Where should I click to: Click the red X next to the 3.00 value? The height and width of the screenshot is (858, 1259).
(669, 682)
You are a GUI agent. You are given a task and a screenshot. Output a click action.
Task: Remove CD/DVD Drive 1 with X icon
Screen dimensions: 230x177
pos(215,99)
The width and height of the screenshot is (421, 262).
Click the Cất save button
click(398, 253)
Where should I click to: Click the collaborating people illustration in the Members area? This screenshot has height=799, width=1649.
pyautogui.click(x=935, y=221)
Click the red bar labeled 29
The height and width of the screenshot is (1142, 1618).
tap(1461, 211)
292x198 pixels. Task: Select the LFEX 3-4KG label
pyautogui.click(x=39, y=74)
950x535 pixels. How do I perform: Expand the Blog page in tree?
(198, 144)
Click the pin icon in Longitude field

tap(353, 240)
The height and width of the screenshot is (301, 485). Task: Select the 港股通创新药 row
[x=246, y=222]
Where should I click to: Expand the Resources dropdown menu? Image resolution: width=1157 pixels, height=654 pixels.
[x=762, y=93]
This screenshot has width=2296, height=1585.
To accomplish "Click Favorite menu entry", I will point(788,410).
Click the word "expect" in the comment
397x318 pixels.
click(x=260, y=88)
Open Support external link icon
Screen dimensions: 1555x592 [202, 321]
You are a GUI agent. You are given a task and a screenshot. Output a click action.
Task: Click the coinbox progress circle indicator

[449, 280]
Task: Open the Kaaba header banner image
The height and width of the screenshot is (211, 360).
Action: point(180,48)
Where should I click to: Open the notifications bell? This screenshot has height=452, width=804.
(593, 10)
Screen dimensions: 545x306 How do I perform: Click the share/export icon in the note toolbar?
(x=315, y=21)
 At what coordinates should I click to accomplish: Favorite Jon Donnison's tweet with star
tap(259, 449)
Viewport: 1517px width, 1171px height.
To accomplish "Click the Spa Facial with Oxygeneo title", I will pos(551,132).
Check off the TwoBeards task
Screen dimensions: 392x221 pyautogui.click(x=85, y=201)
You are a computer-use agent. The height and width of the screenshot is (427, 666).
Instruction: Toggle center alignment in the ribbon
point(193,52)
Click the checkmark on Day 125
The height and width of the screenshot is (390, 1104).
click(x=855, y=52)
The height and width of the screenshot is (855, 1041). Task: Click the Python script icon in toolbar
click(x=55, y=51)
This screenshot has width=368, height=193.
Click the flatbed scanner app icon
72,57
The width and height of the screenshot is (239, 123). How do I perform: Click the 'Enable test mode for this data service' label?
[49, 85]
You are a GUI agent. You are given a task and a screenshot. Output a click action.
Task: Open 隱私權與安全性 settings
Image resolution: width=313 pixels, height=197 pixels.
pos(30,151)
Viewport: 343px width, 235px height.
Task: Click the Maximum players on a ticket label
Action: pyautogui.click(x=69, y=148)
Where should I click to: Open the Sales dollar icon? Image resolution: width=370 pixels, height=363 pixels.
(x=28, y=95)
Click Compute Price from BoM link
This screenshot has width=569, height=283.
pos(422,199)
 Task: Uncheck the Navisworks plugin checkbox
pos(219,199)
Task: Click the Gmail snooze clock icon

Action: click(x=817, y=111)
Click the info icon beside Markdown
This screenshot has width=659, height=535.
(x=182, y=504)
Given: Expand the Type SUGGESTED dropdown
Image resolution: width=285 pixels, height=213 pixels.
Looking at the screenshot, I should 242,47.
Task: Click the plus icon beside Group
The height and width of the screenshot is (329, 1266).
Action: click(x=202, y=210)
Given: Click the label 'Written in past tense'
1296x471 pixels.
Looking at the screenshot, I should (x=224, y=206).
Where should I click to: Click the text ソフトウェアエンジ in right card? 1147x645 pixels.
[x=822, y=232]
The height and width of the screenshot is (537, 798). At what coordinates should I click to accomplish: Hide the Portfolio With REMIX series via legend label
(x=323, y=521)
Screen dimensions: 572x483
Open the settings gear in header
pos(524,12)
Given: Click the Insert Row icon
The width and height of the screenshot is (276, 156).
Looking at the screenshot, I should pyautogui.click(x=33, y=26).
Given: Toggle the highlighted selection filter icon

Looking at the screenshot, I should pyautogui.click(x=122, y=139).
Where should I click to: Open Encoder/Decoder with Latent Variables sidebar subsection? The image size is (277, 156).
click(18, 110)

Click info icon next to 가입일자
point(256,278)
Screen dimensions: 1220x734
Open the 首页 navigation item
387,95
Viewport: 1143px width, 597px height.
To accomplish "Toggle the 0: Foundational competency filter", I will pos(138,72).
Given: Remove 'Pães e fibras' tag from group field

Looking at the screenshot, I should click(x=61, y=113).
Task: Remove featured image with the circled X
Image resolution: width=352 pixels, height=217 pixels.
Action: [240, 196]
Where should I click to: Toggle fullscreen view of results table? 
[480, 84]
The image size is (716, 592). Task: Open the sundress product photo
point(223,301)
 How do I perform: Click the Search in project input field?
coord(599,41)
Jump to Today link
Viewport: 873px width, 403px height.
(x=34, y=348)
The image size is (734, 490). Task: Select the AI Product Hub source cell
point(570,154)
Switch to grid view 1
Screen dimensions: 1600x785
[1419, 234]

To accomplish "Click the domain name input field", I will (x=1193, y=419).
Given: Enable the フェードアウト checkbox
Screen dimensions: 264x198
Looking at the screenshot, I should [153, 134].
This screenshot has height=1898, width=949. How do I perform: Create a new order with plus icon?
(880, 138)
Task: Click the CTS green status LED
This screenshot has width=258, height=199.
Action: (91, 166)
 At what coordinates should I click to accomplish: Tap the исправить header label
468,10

··········

# EXERCISE
Convert the listing above, from the line that contains "Where should I click to: Open the Sales" through the line that contains "Looking at the screenshot, I should (x=224, y=206).", into a Markdown table with a Row column holding a running number and a Line column holding each line. Skip any blank lines.

# OUTPUT
| Row | Line |
|---|---|
| 1 | Where should I click to: Open the Sales dollar icon? Image resolution: width=370 pixels, height=363 pixels. |
| 2 | (x=28, y=95) |
| 3 | Click Compute Price from BoM link |
| 4 | This screenshot has width=569, height=283. |
| 5 | pos(422,199) |
| 6 |  Task: Uncheck the Navisworks plugin checkbox |
| 7 | pos(219,199) |
| 8 | Task: Click the Gmail snooze clock icon |
| 9 | Action: click(x=817, y=111) |
| 10 | Click the info icon beside Markdown |
| 11 | This screenshot has width=659, height=535. |
| 12 | (x=182, y=504) |
| 13 | Given: Expand the Type SUGGESTED dropdown |
| 14 | Image resolution: width=285 pixels, height=213 pixels. |
| 15 | Looking at the screenshot, I should 242,47. |
| 16 | Task: Click the plus icon beside Group |
| 17 | The height and width of the screenshot is (329, 1266). |
| 18 | Action: click(x=202, y=210) |
| 19 | Given: Click the label 'Written in past tense' |
| 20 | 1296x471 pixels. |
| 21 | Looking at the screenshot, I should (x=224, y=206). |